MORGAN, Minn. (FOX 9) - The strange circumstances in the race for southern Minnesota's congressional seat added another twist on Tuesday when the main Democratic candidate tested positive for COVID-19, leaving the Republican nominee to debate a GOP rival.
FarmFest, Minnesota's yearly agriculture celebration, was set to be a big moment for the candidates in the first congressional district. On Aug. 9, voters will decide who serves the final five months of the current term while also sending candidates to the general election for the next two-year term.
But when the candidates took the FarmFest stage on Tuesday morning, Democrat Jeff Ettinger was missing. An announcer said Ettinger would miss the event because of COVID-19.
That might've set up a relaxing morning for Ettinger's Republican opponent, Brad Finstad -- except Finstad was left to debate GOP rival Jeremy Munson, whom he faces in next week's primary.
The odd circumstances started with the February death of U.S. Rep. Jim Hagedorn. That triggered a special election to fill out the remainder of his term. State officials set the special election on Aug. 9, which is also the date of the regular primary election.
Finstad, a former state representative, and Ettinger, the former Hormel Foods Corp. chief executive, advanced out of their respective primaries in May to face each other next Tuesday. They're also running for a full two-year term in November, and both face intra-party challengers.
That means most voters will see a two-sided ballot: the regular primary is on the front, and the special election is on the back. (Ettinger has turned the confusion into a slogan as he tries to win a seat that Republicans have held the past two terms: "Flip the ballot, flip the district.")
"I think it definitely is confusing. The fact that we’re having a final of the special election on primary day throws a lot of people off," Ettinger said in an interview from his home. "Then the whole back and forth of the ballot. That’s fairly odd. So, we’ve definitely been trying to make sure folks understand that you need to vote on both sides of the ballot – the primary’s on the front and the special election final is on the back."
Ettinger said he would stay home for the next five days and campaign virtually. He was hopeful to resume campaigning just before next Tuesday if his COVID symptoms end before then, he said.
Finstad, who spoke to reporters after his FarmFest appearance, said his strategy hadn't changed because of the two-sided ballot.
"I’m campaigning to win the votes of southern Minnesota folks, wherever they are," Finstad said.
To face Ettinger again in the fall, Finstad must first defeat state Rep. Jeremy Munson in Tuesday's GOP primary. Munson is running despite losing to Finstad in the May special election primary, earning criticism from the Republican Party of Minnesota.

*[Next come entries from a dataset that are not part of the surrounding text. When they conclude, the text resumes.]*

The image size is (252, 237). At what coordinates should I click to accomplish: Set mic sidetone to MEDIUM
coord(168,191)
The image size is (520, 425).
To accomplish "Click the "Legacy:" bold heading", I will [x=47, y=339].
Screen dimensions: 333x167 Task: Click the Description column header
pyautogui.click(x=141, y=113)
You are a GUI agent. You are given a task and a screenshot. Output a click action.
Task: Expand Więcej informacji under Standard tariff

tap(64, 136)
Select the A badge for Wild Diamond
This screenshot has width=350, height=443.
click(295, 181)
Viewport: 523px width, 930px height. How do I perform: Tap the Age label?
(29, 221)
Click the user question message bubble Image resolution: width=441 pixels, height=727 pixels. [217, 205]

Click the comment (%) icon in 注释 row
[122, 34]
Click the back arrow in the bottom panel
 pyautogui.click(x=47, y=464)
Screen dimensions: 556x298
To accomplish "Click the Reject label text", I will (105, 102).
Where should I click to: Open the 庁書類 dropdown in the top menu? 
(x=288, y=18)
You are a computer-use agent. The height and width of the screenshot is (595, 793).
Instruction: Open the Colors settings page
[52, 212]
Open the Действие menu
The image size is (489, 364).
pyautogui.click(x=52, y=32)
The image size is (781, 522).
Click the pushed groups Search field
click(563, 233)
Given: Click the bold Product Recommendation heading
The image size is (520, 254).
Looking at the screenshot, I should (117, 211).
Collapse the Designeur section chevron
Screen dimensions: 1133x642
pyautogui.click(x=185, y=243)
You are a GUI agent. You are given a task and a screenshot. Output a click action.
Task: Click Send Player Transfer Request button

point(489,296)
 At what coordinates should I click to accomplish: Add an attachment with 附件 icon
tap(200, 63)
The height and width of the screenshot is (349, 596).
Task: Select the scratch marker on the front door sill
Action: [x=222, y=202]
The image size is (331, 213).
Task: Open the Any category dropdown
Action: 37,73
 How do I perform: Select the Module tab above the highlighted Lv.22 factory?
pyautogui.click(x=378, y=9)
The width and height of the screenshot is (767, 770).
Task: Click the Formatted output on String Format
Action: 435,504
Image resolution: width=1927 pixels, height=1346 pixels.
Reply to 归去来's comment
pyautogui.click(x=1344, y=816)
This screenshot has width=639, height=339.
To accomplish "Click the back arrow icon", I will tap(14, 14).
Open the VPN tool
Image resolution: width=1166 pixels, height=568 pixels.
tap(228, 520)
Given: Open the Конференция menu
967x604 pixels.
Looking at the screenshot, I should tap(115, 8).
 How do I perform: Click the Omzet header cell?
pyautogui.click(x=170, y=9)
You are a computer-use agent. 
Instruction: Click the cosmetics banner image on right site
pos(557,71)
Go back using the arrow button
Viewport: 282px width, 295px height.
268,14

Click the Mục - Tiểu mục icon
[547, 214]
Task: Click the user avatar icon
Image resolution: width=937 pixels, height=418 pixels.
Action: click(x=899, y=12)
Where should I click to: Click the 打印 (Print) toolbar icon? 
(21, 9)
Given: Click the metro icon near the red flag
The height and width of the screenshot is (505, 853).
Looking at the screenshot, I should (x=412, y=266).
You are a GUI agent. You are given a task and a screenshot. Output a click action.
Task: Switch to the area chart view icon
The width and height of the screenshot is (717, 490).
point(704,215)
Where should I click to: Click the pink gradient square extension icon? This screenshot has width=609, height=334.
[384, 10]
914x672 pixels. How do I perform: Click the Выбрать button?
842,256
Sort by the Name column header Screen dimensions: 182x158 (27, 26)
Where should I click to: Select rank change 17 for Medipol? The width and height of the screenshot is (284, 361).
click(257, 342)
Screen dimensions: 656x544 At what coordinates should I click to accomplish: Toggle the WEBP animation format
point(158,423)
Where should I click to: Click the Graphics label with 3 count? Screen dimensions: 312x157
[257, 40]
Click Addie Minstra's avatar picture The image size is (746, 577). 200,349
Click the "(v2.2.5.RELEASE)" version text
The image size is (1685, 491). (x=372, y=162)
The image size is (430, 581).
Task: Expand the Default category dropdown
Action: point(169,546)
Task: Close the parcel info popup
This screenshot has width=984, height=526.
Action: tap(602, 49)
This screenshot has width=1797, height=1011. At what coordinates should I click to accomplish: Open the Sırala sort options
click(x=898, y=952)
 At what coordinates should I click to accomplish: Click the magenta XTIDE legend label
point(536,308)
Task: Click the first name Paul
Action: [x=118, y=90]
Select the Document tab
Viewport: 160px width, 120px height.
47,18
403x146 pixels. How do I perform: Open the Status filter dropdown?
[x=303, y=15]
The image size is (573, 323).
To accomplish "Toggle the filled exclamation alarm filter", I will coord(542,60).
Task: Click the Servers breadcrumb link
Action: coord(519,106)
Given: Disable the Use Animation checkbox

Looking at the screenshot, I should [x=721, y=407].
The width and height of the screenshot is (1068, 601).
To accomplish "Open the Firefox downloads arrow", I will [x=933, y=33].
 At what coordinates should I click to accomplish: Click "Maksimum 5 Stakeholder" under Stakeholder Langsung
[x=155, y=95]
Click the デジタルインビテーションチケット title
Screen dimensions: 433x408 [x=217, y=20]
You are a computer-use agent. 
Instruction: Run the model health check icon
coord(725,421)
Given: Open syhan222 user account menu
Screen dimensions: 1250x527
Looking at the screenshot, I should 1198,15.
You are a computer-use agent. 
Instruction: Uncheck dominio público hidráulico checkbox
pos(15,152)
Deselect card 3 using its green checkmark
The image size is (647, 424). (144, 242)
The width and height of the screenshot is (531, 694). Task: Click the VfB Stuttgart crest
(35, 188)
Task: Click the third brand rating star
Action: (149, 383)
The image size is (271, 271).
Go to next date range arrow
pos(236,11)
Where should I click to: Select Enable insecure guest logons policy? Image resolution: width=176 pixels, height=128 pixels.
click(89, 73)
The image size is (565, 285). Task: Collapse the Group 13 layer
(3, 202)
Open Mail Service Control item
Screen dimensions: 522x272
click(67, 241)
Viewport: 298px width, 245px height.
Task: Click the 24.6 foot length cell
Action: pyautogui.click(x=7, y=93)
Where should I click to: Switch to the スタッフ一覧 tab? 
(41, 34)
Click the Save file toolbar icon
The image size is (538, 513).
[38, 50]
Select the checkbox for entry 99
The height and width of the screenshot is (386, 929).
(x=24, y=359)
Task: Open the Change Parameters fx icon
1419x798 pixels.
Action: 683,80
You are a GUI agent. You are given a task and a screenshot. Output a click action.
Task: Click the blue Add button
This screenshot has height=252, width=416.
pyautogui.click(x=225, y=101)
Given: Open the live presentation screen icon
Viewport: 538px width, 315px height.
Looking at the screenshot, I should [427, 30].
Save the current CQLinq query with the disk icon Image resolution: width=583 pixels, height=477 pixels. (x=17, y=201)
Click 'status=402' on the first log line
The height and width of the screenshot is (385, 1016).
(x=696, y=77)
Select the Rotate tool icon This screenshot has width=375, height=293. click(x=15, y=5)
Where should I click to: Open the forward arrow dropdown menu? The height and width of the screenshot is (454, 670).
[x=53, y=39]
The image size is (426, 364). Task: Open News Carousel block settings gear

On Tuesday's debate stage, Finstad and Munson offered glancing criticism of one another. Munson said he's the most conservative candidate in the race.
"I’m a fiscal conservative," Munson said. "We need change in Washington, not the compromise bills that have grown significantly and put us $30 trillion in debt. That’s not right."
In turn, Finstad cast himself as a problem solver.
"We have a lot of folks in government right now who love to punch each other in the face, they love to call names, they love to scream, they love to lie," Finstad said. "But they don’t get anything done."
DFL Gov. Tim Walz held the congressional seat for more than a decade, but the district has drifted Republican in recent years. Hagedorn won by less than 1 percentage point in 2018 before carrying the district by 3 percentage points two years later.
Ettinger is betting that a moderate Democrat can retake the district.
"My personal opinion is we need more moderates of any stripe. It seems the Republican party has been purging itself of moderates. I’ve been welcomed so far by the Democratic party’s bigger tent," he said.
Inflation, which is at a 41-year high, is a key issue in this fall's midterms. Consumer prices rose by 9.1% in June, far outpacing wage gains.
Finstad said input costs rose 200% to 300% when he planted corn at his farm this spring. He blames price increases on President Joe Biden's administration and Democrats in Congress.
"I would’ve asked (Ettinger), what’s going to be different if you get elected?" Finstad said. "What agenda or people will you push for or work with to change that narrative? I haven’t heard that vision yet."
Ettinger said Finstad is oversimplifying the blame.
"People are feeling squeezed right now," Ettinger said. "Mr. Finstad enjoys just blaming it all on the current administration yet, clearly, it was kicked off by a global pandemic and we have global inflation."
Ettinger said he was concerned by a proposal released by the Republican Study Committee, a group of House Republicans, advocating for the phasing out of several farm support programs.